** Opening Supplied material block **

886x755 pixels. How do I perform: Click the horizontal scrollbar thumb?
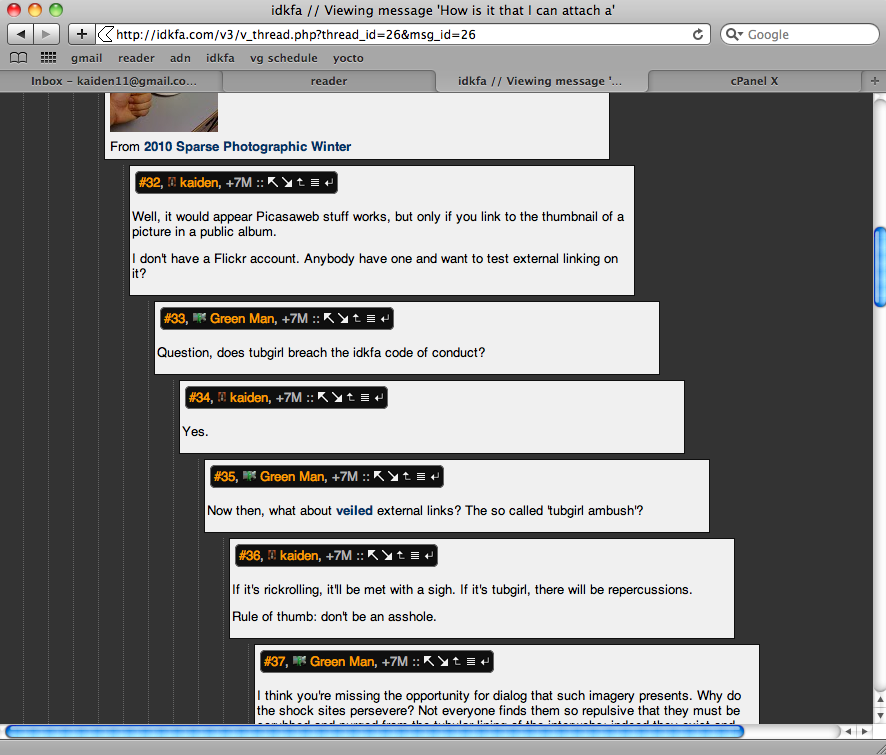pyautogui.click(x=374, y=731)
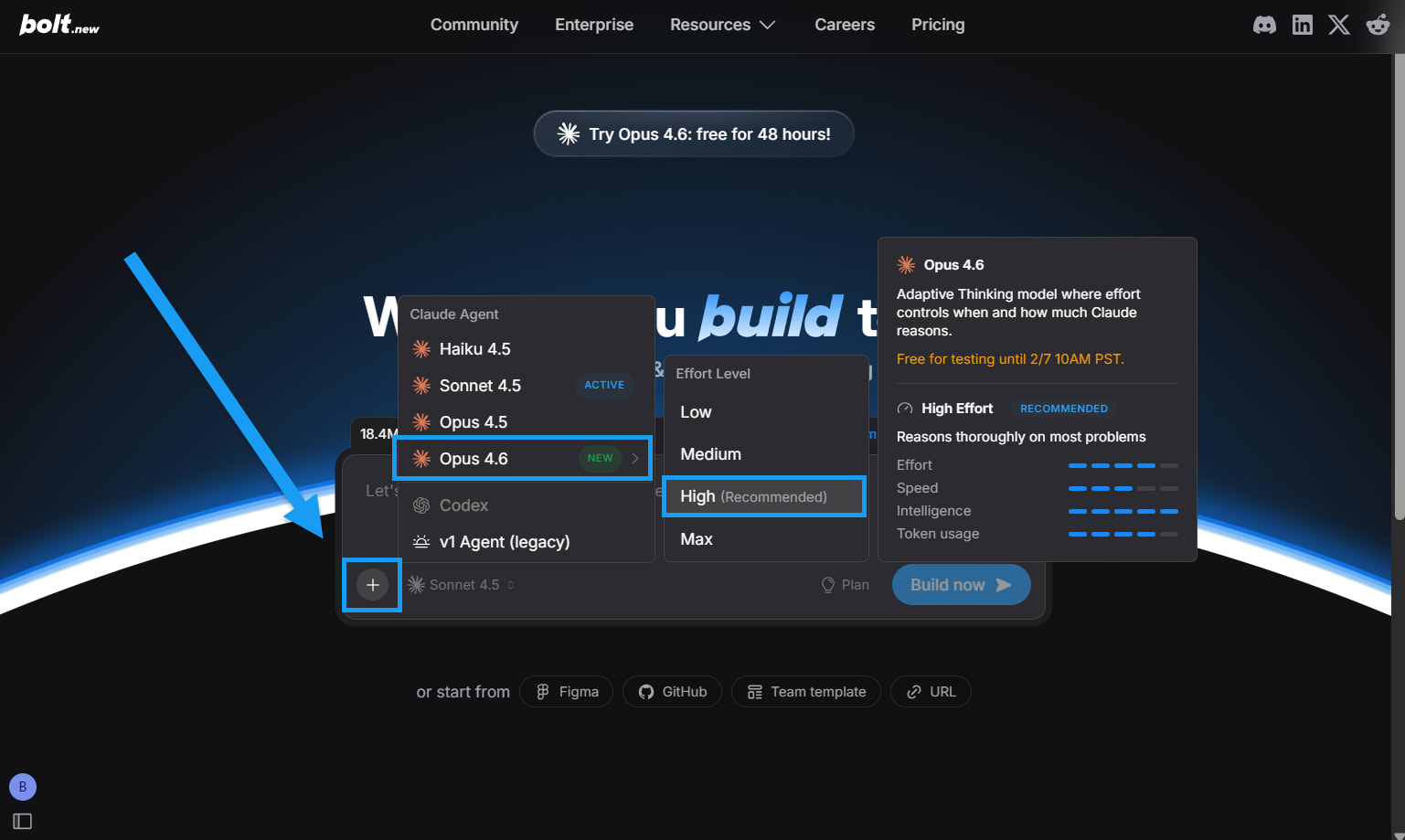Click the Build now button
This screenshot has height=840, width=1405.
(962, 585)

** Closing Supplied material block **

● **Assignment**
What's needed is an exact retyping of the records, pictures excluded.

● **Solution**
886x755 pixels. How do I perform: Click the horizontal scrollbar thumb?
pyautogui.click(x=374, y=731)
Click the Build now button
This screenshot has height=840, width=1405.
(962, 585)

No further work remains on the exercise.